April 14, 2006: 12:07 A.M.
I remember the stained glass window that shined bright in the dusty Soviet era stairwell. It seemed so perfectly out of place in those hopeful and yet bleak surroundings. I remember the tarnished and road-weary aluminum milk truck that came to a dusty stop beneath the proud Russian Birch tree and the sweet nannies in their socks and sandals as they walked with containers to meet the bearded driver. I suppose our donation was already being partially spent to provide a few days worth of fresh milk to the many babies and children who remained.
I remember Aleksandra, her warmth and soft smell and her tight, tiny grasp in that massive country as I fearfully held her as my own. Surely we wouldn't be permitted to steal her away.
I remember the air ceasing to move and the earth stopping to watch when she smiled at us.
I remember that moment when my soul changed as the judge began to sign her name on our approval. I remember my surprise as my emotions found their release with sweet abandon as we stood there. I remember my daughter's precious, loving doctor who shed a tear of her own when she spoke those words of advice to this new father of a little girl. I can replay in my mind perfectly her smile through tears as she gave Aleksandra a quick look and a final squeeze. Her emotion filled me... I feel the power to this day.
I am in wonder of how all this came to be.
I remember so deeply the tear-filled evening as Kel and I wrestled and prayed with the question of her adoption and the possibility of her illness. And, the overwhelming conviction, the sheer assured determination that our decision was right. Never have I felt so sure, so content, so resolved about anything.

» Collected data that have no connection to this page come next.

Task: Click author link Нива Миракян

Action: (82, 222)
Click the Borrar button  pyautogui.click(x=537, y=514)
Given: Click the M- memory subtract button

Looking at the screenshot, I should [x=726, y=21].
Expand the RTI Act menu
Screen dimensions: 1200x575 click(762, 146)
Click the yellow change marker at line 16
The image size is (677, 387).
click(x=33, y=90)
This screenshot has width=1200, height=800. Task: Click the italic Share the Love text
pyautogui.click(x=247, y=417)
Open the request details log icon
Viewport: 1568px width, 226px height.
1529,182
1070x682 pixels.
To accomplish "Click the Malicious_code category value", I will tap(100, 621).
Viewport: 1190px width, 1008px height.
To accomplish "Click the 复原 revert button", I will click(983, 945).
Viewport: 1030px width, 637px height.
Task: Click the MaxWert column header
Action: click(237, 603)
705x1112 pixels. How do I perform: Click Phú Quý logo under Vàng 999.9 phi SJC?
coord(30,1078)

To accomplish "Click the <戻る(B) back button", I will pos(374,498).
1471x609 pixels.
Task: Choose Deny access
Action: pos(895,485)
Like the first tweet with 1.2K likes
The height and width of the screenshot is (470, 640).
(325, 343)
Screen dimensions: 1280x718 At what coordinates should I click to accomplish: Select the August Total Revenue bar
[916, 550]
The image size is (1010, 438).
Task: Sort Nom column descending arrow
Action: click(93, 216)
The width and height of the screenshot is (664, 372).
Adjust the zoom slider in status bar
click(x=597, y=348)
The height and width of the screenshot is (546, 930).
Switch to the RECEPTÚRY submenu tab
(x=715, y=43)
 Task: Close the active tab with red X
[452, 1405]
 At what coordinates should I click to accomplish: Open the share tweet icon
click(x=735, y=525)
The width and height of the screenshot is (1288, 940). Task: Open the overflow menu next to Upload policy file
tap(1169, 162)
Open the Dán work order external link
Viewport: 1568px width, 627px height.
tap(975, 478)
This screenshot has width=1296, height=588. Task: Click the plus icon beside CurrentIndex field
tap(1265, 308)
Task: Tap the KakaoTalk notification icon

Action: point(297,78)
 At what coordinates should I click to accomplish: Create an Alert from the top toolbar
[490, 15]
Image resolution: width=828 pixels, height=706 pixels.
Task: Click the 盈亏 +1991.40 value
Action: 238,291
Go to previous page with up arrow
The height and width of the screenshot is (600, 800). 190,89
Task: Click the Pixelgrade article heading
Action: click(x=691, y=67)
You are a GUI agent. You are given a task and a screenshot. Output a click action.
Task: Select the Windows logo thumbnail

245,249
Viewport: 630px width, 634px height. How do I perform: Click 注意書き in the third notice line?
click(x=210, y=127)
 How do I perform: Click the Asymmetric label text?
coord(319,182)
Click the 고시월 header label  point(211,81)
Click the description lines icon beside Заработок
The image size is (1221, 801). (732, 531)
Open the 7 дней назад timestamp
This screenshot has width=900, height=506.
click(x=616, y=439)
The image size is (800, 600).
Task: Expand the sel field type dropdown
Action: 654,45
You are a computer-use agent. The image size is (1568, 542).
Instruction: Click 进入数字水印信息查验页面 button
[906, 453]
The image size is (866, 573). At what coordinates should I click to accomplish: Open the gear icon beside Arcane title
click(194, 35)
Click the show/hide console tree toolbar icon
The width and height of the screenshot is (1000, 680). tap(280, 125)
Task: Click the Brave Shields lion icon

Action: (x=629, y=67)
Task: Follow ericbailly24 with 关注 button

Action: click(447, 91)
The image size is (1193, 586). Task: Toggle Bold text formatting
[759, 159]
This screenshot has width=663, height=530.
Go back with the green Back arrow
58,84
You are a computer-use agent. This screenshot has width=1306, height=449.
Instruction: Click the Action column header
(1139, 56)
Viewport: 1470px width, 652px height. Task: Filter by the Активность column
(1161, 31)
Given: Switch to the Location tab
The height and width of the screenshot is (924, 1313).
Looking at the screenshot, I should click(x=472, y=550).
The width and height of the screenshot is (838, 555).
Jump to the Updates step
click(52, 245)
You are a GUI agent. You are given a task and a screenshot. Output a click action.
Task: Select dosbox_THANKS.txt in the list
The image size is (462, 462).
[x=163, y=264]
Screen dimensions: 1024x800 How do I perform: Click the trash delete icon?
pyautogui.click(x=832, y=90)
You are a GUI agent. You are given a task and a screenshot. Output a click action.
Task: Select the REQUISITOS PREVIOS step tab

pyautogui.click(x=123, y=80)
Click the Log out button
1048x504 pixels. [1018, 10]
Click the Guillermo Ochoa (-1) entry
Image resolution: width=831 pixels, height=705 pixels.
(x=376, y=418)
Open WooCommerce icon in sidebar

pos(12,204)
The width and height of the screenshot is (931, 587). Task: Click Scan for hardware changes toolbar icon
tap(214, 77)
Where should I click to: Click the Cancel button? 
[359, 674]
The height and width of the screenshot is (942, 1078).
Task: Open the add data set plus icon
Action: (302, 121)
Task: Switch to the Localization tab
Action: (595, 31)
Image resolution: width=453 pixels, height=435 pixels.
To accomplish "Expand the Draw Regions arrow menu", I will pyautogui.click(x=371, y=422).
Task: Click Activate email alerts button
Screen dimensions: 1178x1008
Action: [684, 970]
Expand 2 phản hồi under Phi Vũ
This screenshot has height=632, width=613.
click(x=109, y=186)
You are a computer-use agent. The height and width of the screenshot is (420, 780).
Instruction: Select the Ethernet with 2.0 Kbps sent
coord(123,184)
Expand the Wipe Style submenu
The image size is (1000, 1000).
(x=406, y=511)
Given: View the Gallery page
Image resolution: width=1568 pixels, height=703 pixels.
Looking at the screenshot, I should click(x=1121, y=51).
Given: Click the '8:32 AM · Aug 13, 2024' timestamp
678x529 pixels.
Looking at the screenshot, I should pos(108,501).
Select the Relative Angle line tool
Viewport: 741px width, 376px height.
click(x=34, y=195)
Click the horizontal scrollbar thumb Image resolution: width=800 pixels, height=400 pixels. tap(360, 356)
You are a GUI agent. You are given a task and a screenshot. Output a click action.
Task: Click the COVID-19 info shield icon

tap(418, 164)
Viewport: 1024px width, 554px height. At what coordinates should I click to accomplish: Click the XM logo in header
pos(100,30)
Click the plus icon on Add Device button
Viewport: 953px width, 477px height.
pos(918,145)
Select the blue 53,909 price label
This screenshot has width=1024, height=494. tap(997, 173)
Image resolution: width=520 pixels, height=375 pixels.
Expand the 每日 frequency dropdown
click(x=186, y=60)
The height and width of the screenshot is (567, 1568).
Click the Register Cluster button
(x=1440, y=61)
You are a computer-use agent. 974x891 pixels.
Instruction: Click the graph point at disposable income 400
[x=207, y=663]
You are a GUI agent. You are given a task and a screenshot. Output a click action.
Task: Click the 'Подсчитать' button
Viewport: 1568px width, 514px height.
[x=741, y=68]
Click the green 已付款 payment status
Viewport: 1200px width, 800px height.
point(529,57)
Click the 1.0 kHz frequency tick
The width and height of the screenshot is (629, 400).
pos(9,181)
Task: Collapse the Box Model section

I can still feel the tremendous release and soul engulfing appreciation as we learned on the doorstep of the notary that our Sasha was healthy!
And, oh! My heart still quickly beats when I play back the fast running rush through the streets, to beat a deadline, racing blood work on foot because traffic prohibited our progress. I had never felt so alive!
These emotions paralleled the birth of my son, when I was there to sever the umbilical and pull him close. Twice I had been allowed to experience miracles. The miracle of birth, and the miracle of adoption. Both acts such a deep part of my own personal faith.
I am in awe. I am thankful. God has taught me to wonder. I weep in happiness. My cup overflows.
I grasp the meaning now of, "I shall not want."
And I long to go again.
I read these words again tonight, now five years since I have seen them. I had written them and forgotten about them in the bottom of my writing trunk. But now the memories flood back like breakers.
As I read them, I am taken back to those days when Kellie and I knew that we had to adopt again. We read countless books and articles and spoke to other adoptive families. Our hearts turned to the Chinese situation, with thousands upon thousands of infant girls who could give love to a home, and be a daughter and sister to our family.
We began on a journey that spring that we still walk today, 5 years later. Adopting our daughter has given us so much, and the most frequent question asked at our house continues to be spoken from both Aleksandra and Caleb, "when is our sister coming home?"
We started out about 80 travel groups away, anticipating about a 2 year process. We now are down to 5 travel groups, and we are beginning to feel our spirits quicken.
|Our Log In Date (L.I.D.) card that has sat|
on our mantle for nearly 5 years as we learn
patience, and lessons of life, and wait.
And--of course, complete mountains of paperwork (multiple times) and pay fees!